Objective: Offset each coordinate in the answers by 77 and write out again the rows between the lines holding "Screen dimensions: 569x496" and "tap(221, 213)", inclusive, requests included. Leave the pictures out.

Material for the task:
==============================

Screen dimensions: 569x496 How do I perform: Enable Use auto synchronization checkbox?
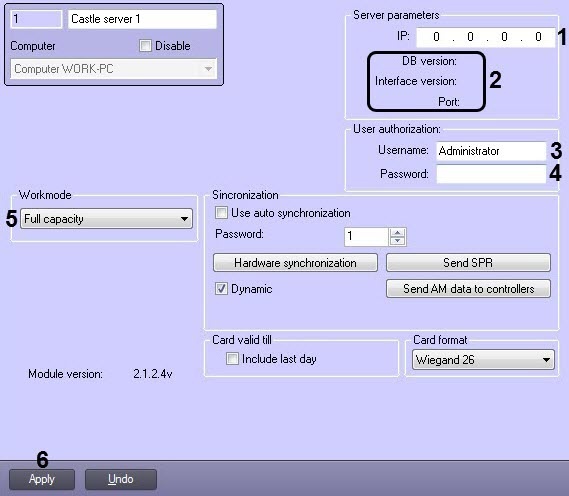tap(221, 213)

==============================

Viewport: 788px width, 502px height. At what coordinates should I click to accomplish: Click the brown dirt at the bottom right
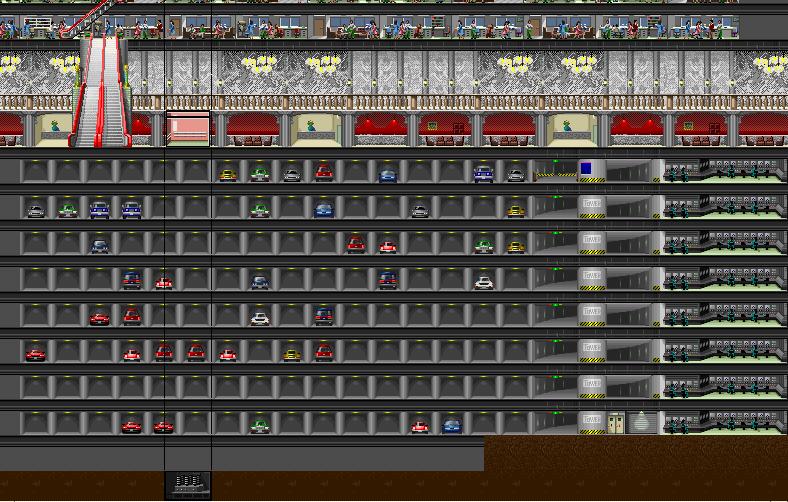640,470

==============================

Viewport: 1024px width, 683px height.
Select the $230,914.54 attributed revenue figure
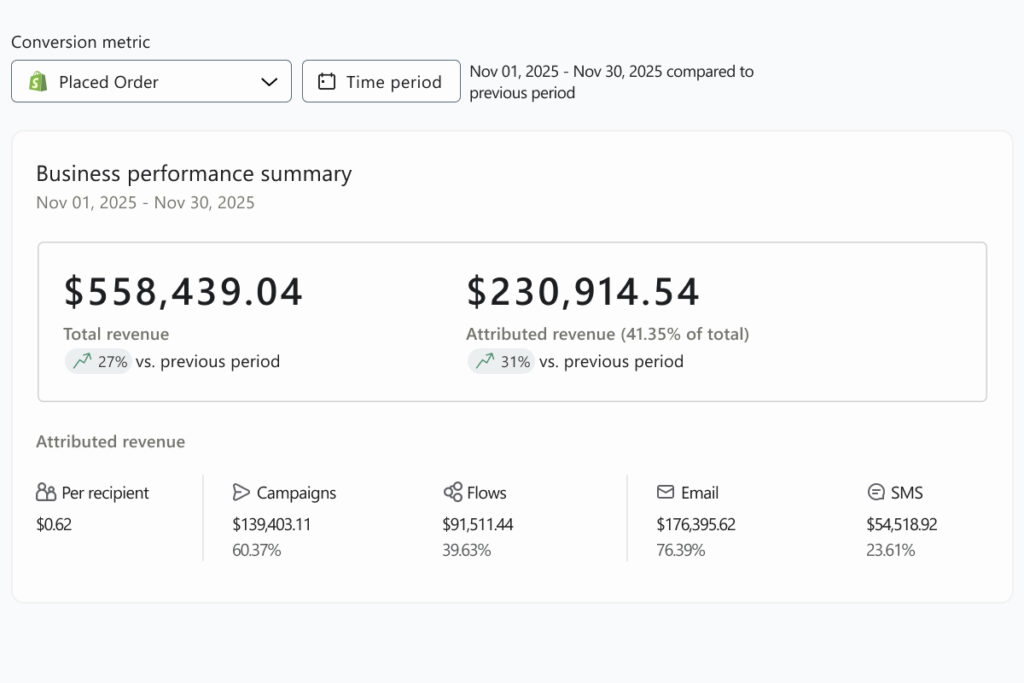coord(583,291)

==============================

Solved exercise:
Screen dimensions: 569x496 How do I perform: Enable Use auto synchronization checkbox?
tap(298, 290)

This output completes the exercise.